Katsushika Hokusai (1760-1849)


Born of the poor Katsushika peasant family on the outskirts of Edo, Hokusai was early apprenticed to a maker of mirrors.  Restless, he looked for something more suited to his tastes, and soon apprenticed himself to an ukiyo-e engraver.  By the age of eighteen, he was working in the prestigious studio of Katsukawa Shunsho, illustrating books under the gagō (artist’s name) of Shunro.  Over the years, he studied just about every style of art available to him, taking a new gagō for each style—over fifty of them—eventually settling on Hokusai.  He also moved his home ninety-three times during his life, and several times had disputes with seniors that got him into trouble.  Sometime after Shunsho’s death, Hokusai was kicked out of the Katsukawa school.

In the early 1820s, he began work on his masterpiece, Thirty Six Views of Mt. Fuji, later expanded to forty-six views.  Hokusai's Great Wave off Kanagawa is the first print in the original series. He published many other series, including Eight Views of Waterfalls and a series depicting each of the stations of the Tōkaidō, the government’s road between Edo and Kyōto where the emperor resided, that later influenced Hiroshige.  Among his books are One Hundred Views of Mt.
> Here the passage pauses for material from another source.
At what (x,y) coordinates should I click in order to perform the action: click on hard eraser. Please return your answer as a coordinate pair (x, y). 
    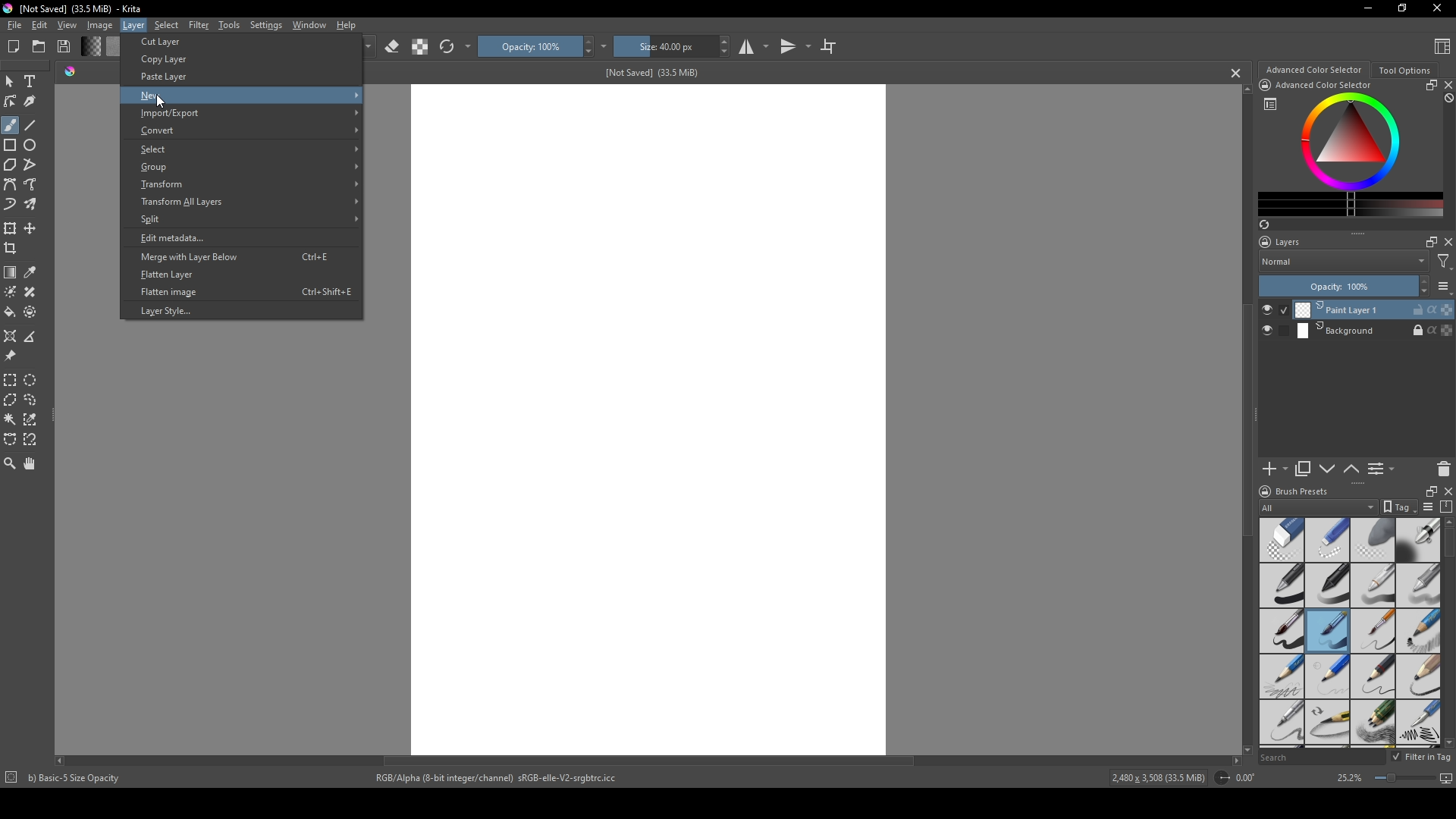
    Looking at the image, I should click on (1326, 539).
Fuji containing a completely different set of pictures than his earlier ones, and Hokusai Manga, an encyclopedic book on painting technique including western techniques.  Many of his landscapes are among the most famous in the world and are still influencing artists today.

At one point when using the gagō Gakyō Rōjin (old man mad about painting) Hokusai wrote:

“From the age of six I had a penchant for copying the form of things, and from about fifty, my pictures were frequently published; but until the age of seventy, nothing that I drew was worthy of notice.  At seventy-three years, I was somewhat able to fathom the growth of plants and trees, and the structure of birds, animals, insects, and fish.  Thus when I reach eighty years, I hope to have made increasing progress, and at ninety to see further into the underlying principles of things, so that at one hundred years I will have achieved a divine state in my art, and at one hundred and ten, every dot and every stroke will be as though alive.  Those of you who live long enough, bear witness that these words of mine prove not false.”

Hokusai died at the age of eighty-nine.